I came across Michelle the first time almost two years ago on xojane.com, where she was writing about the process of becoming pregnant through fertility treatments. This immediately became my favorite series to read, and I would check back obsessively for new instalments. It was not a fun or easy process for her and her partner, Dashiell, and I appreciated how honest and raw she was about the whole experience. When I found out that she had a new book coming out, I was over the moon. On our recent trip to Vancouver, I took it with me, and savored the essays contained therein over several days. It is one of those books that you want to rip through as fast as you can because it is so amazing, but you also want to take as long as possible with, lingering over lovely sentences and chunks of jaded, shining wisdom.

Tea never shies away from the gritty truths of her life; she never glosses over her problems with addiction, or the less than adult decisions she has made. Her essays shine with honesty and openness, and I think that is why I gobbled them up so voraciously. From examinations of how her propensity for strange fashion affected her childhood to ruminations on why she lived, by choice, in actual squalor for some eight years of her life, Michelle Tea’s words are heartfelt and often very funny as she takes us through the many different places she has found herself in on her journey to adulthood.

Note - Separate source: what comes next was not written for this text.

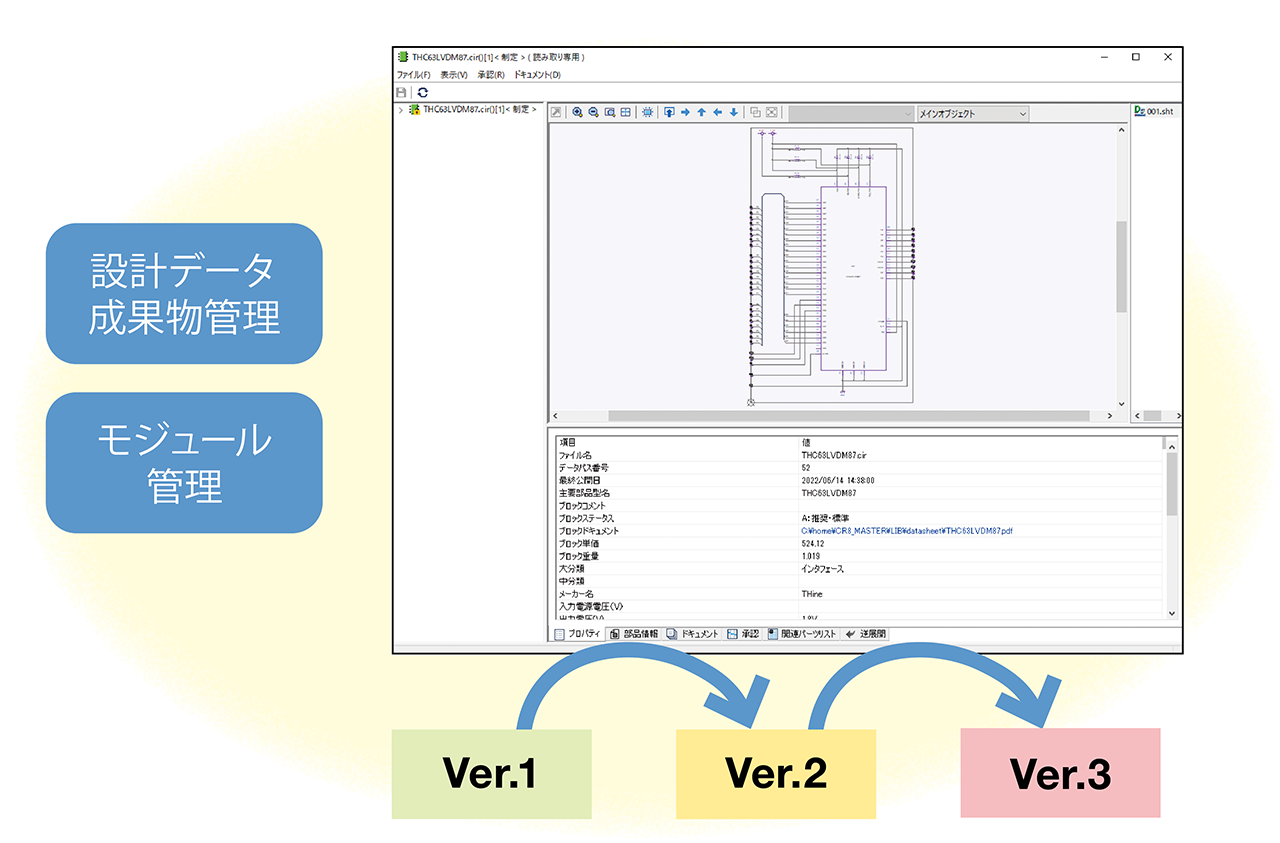
Task: Expand the THC63LVDM87.cir tree node
Action: tap(401, 110)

That journey to adulthood is something that has been on my mind a lot lately. It has been on my mind a lot for a long time, actually. Though I am 26 years old (certainly not a geezer, but far from my bright-eyed, naive teenage self), I hardly ever feel like an adult. I feel like a child impersonating an adult. I bump up against struggles pretty much on a daily basis that force me to define how I am going to live my life, what kind of adult I am going to be, and the growing pains are sometimes pretty hard to bear. While reading How to Grow Up, I found myself writing down whole paragraphs as inspiration, so many rang so true for me. Despite the fact that our lives have been very different, I still found myself nodding my head in agreement on every page. Through her own experience, Michelle Tea has managed to hit on the fundamental aspects of our humanity.

And she’s just a damn entertaining writer.

Highly recommend. One of my favorites from this year, for sure.